There are, however, several reasons to doubt that Simon was decided correctly, and these reasons for doubt lead to the conclusion that the claim of error upon which the Court of Appeals reversed McClain’s convictions did not have clear and strong merit under the law. In the first place, the Court of Appeals hung its decision in Simon upon Kim and the failure of the trial court to conduct an adequate voir dire. The Court of Appeals failed to acknowledge, however, that we previously had clarified that Kim “should not be read as imposing upon a trial court the duty and responsibility to independently question a member of the venire when counsel for both parties do not wish to question the person further.” Poole v. State, 291 Ga. 848, 853-854 (3) (734 SE2d 1) (2012).

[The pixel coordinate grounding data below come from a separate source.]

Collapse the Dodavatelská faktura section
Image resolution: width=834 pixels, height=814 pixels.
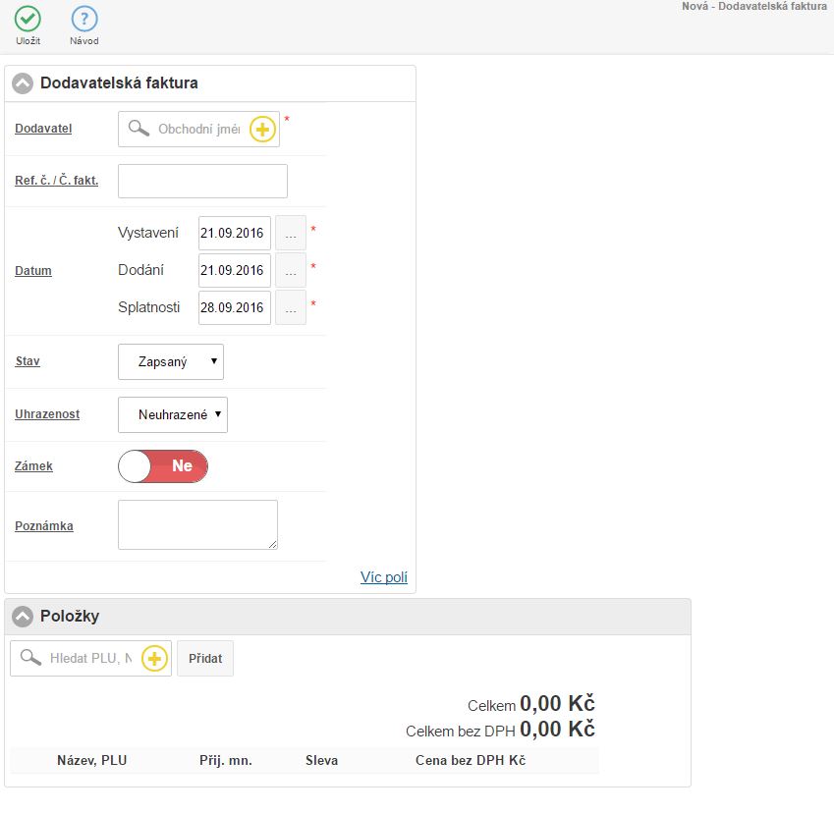(23, 83)
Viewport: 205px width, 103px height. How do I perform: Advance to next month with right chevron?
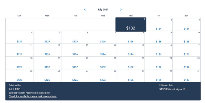[121, 10]
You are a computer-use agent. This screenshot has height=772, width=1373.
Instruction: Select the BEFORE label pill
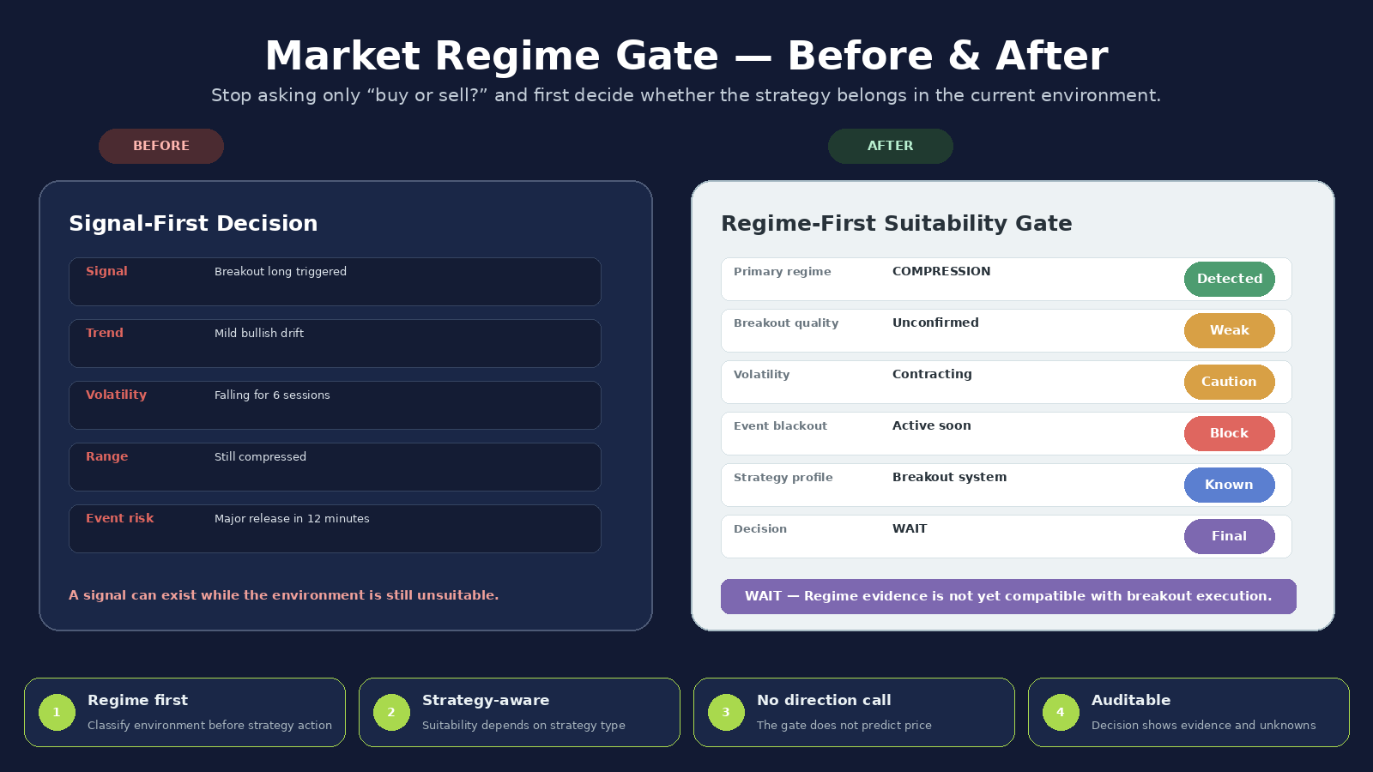point(161,146)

Finally, the law was settled at the time of Simon that, even if a trial court abused its discretion in striking a prospective juror for cause, “the erroneous allowing of a challenge for cause [ordinarily] affords no ground of complaint if a competent and unbiased jury is finally selected.”
For all these reasons, the soundness of Simon is doubtful, and it certainly cannot be said that the claim of error upon which McClain prevailed in Simon was sufficiently clear and strong that any reasonably competent attorney would have raised it. We must conclude, therefore, that Trim has failed to show that he was denied the effective assistance of counsel on appeal, and the habeas court was right to deny his petition for a writ of habeas corpus. We affirm the judgment below.
Judgment affirmed.
McClain, Simon, and Trim were convicted of attempted armed robbery, burglary, and false imprisonment, and Trim alone was convicted of aggravated assault.

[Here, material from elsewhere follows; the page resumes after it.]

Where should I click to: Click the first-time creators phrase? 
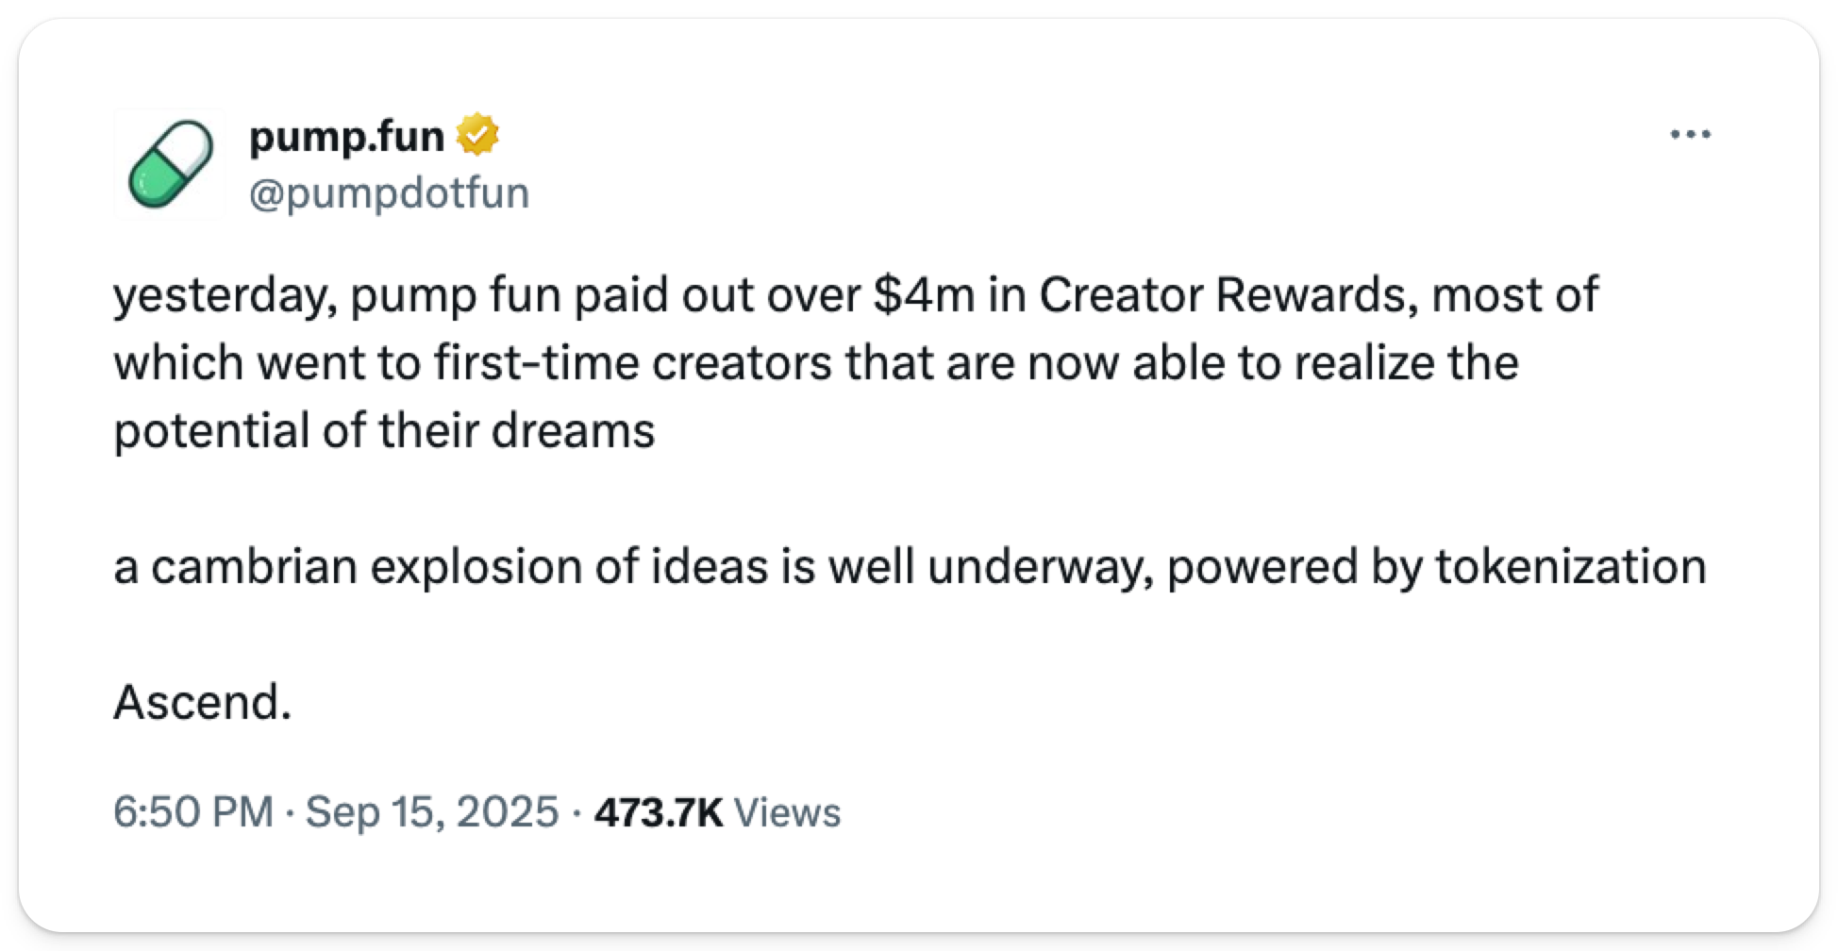[634, 363]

In Simon, Judge Dillard concurred in judgment only and did not join the division of the opinion in which the Court of Appeals addressed the prospective juror.
Trim timely filed an application for a certificate of probable cause to appeal from the judgment of the habeas court, see OCGA § 9-14-52, and we granted that application.
This general rule would not apply, of course, if a juror were excused for constitutionally intolerable reasons (such as race or gender), but Trim makes no assertion in this case of a constitutionally intolerable basis for the trial court striking the juror in question. See Perry v. State, 264 Ga. 524, 525 (2), n. 2 (448 SE2d 444) (1994).